"An' how ye could go and tell her all of a sudden!" said Esther, reproachfully.

"I didn't think when I spoke, and it did good too, for they'd ha' given her longer imprisonment but for that. 'Twas her being caught, ye see, with the loaf in one hand, an' the purse in the other, which made so much o' the matter, an' she wouldn't plead guilty to the purse—she didn't scarce know she had touched it, she said, an' others declared she was a-carryin' it off. An' what do they know of the home and the misery as drove her to it?" said John bitterly. "I've felt nigh bein' driv to something desperate myself, before now of late. Anyway she's caged up now for two months, till fourth o' November. That child ain't going to stay here, Esther."

"Where be she to go?" asked Esther in a compassionate tone.

"She ain't a-going to stay here," repeated John, doggedly. "I've give way once, as ye know, to takin' in other folks' children—no need to go into that now. I never grumbles at what's done, and I loves her now like to my own; but I ain't a-going to do it a second time.

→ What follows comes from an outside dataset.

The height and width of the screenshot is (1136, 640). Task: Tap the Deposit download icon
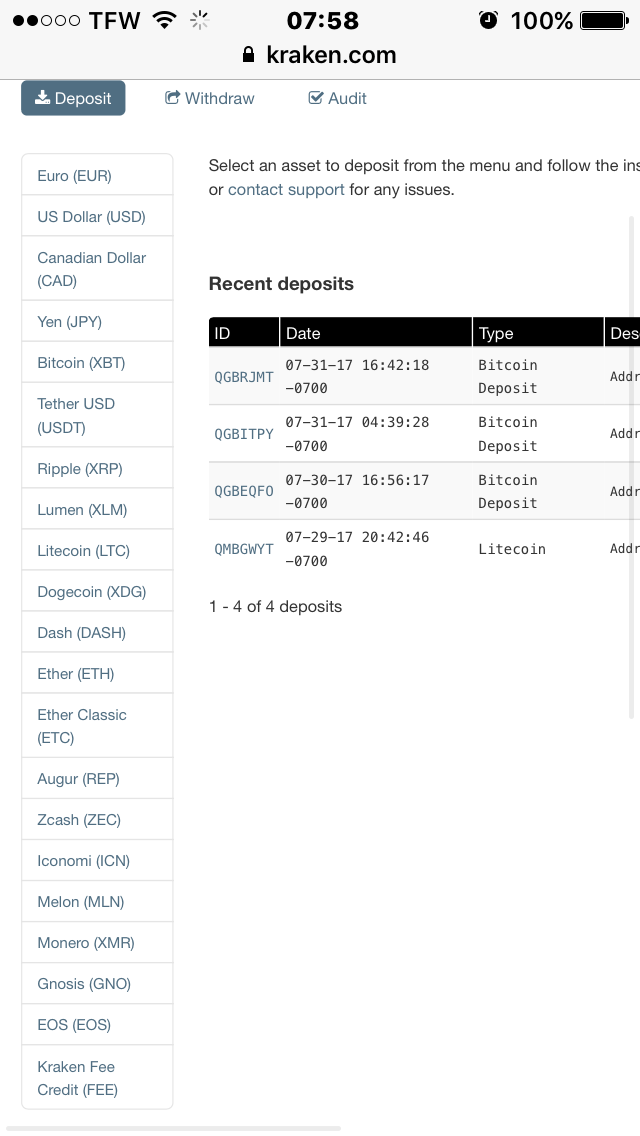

We've enough an' to spare of our own."

"What'll we do with her?" asked Esther.

"There's the work'us," said John. "I'll take her there myself to-morrow. Ye needn't say a word against it."

"And her poor mother, as prided herself on never takin' a grain of help from the parish," said Esther.

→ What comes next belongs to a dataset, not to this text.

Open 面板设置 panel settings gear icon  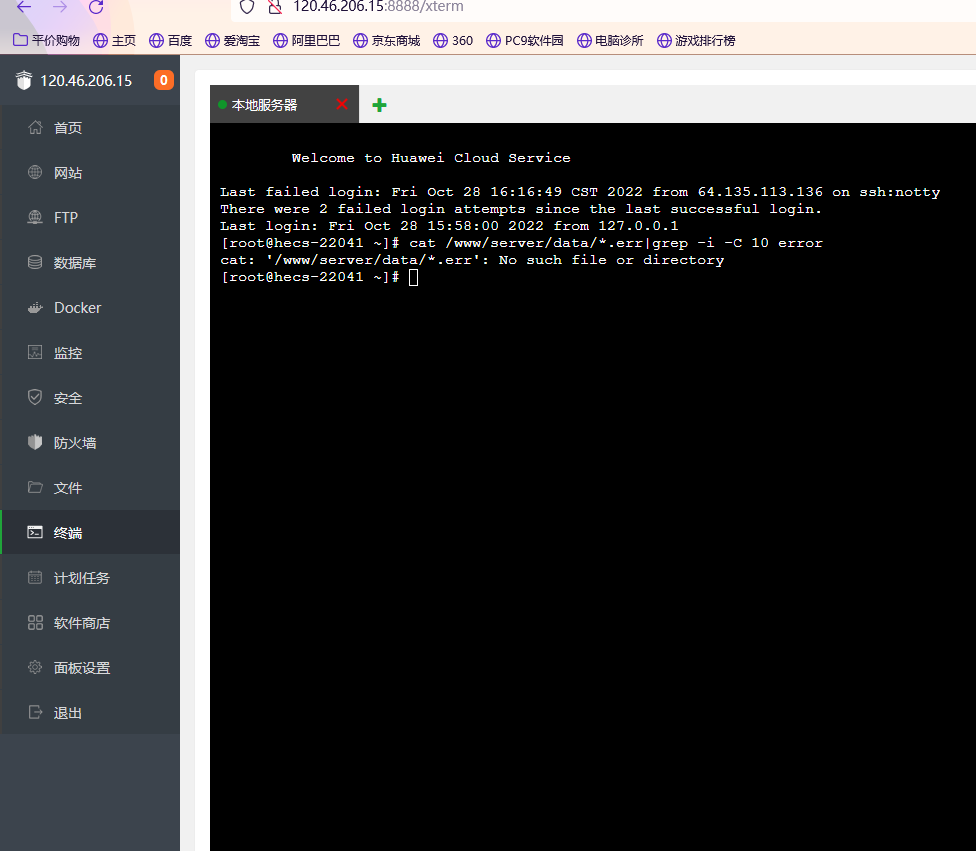35,667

"She must take the consequence o' her own deed," said John, somewhat less indulgent towards her himself, than he had perhaps expected the magistrates to be. "Starvin' or no starvin', 'twas stealin', and she must put up with the consequence. There's no one left as belongs to the child, an' to the work'us she'll go."

Ailie never moved or spoke, but she was not asleep. Every word had fallen on her ears like a blow. Mother in prison for two months—two whole months. O what a long time it seemed to poor little Ailie! She could scarcely have felt more hopeless at the prospect of two years' separation. And then to be sent away herself—away to the workhouse—away, all alone; among utter strangers. She had been brought up with such a horror of the workhouse; prison itself sounded hardly worse to her. Not that she knew anything about what kind of a place it was, except that her mother's one great dread for months past, and her father's too, had been that of "coming to the workhouse." What would mother think of her being there? Poor Ailie forgot or did not understand that the lesser disgrace of dependence on the parish would be swallowed up in the far deeper disgrace of trial and imprisonment for theft.

Worst of all to Ailie was the thought of her mother coming home at the far-off end of those two months, and finding her child gone. What if she didn't know where to go, and never found Ailie, and Ailie never saw her again! Ailie cried silently at the thought. She could not, could not go. She must wait here for mother; she would be a trouble to no one, and eat so little, and sleep anywhere, and creep into corners—only she couldn't go away.